Comparing the analgesic response of intravenous Morphine versus Fentanyl for adult traumatic patients in emergency department

1- To compare the pain reduction between the patients received morphine vs. fentanyl 2- To compare time to lowest pain score between the patients received morphine vs. fentanyl 3- To compare changes in vital sign between the patients received morphine vs. fentanyl 4- To compare the incidence of adverse events between the patients received morphine vs. fentanyl

Parallel group, single blind, randomised controlled trial

The study will be performed on 180 consecutive adult trauma patients with acute pain who were brought to the ED of Nemazee hospital. The sample size will be chosen on the basis of a previous randomized controlled study that compared pain response between opioids. The patients will be selected to use of intravenous opioids according to the judgment of the ED attending physician. Then, they will be randomly allocated to receive a single dose of intravenous morphine (0.1 mg/kg) or fentanyl (5 µg/kg) administered in a single-blind fashion. The patients will not be aware about type of opioids.

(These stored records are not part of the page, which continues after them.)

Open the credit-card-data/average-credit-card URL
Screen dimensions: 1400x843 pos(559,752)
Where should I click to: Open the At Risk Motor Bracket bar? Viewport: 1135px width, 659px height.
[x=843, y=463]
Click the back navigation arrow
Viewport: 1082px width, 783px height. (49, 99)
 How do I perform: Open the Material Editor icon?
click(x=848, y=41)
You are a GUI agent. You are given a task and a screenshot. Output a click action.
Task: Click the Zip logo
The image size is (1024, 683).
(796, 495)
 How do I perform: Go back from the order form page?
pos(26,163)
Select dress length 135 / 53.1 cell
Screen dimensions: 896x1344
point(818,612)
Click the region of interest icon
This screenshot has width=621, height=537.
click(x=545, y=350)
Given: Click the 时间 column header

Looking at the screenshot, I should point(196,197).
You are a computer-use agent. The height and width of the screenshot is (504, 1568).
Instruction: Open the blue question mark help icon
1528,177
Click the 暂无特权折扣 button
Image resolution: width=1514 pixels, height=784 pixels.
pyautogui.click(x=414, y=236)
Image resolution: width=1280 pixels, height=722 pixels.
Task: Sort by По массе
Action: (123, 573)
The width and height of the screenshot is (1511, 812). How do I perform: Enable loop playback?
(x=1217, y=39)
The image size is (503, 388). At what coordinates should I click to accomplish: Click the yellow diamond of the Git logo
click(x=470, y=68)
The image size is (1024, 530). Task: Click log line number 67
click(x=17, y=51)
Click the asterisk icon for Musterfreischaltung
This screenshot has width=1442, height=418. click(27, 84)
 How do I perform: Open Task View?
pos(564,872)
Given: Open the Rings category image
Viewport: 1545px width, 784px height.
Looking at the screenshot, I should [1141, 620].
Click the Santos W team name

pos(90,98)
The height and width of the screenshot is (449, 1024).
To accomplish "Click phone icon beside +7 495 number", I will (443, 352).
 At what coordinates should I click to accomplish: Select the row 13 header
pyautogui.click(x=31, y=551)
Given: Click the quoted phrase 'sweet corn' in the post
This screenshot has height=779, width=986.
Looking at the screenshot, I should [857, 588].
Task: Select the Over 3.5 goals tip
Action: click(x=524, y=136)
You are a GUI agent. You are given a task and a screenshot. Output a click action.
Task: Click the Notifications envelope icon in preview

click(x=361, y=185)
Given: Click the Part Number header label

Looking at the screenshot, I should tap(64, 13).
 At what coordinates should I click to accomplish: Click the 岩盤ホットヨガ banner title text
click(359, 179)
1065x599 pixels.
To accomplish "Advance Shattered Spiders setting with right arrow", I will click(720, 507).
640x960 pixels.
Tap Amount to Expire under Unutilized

Inclusion criteria: Patients who have an initial pain score of 4 or more (0 = no pain and 10 = worst possible pain) on the Numerical Rating Scale (NRS) upon presentation; Age more than 18 years; Initial oxygen saturation greater than 95%; Patients with a GCS score of 15. Exclusion Criteria: Systolic blood pressure less than 90 mmHg; Known pregnancy; Patients with chronic pain syndromes (such as sickle cell disease or fibromyalgia); Cognitive impairment; Known allergy to either fentanyl or morphine.

Adult trauma patients in the emergency department

The primary outcome measure will be pain reduction on the NRS after administration of morphine or fentanyl; Time to lowest pain score will be also considered as secondary outcome.

We used block randomization in the current study. Each block size was 2 by 2, and totally 45 blocks were considered. The acceptable sequences for packages within each block were: 1) AABB, 2) ABAB, 3) BBAA, 4) BABA, 5) ABBA, and 6) BAAB. Then each of them had been marked from 1 to 6 as above. After that, the packages within blocks were sequentially numbered from 1 to 180. Participant were consecutively numbered from 1 to 180, based on the time of admission and hospital registration code. Allocation was performed by blindly matching the patients’ number and package. Randomization sequence and concealment were performed by emergency medicine attending. Allocation and matching of the participants’ number to the package number in order to receive the intervention was performed by emergency medicine resident.

Two set of 90 sterile, colorless and ready to inject 10cm3 syringes were prepared and name syringe A (morphine) and syringe B (fentanyl) before concealment. According to block randomization, each patients were received syringe A or B. So, the patients, physicians, nurses, as well as data analyzer were blinded to kind of analgesics were used.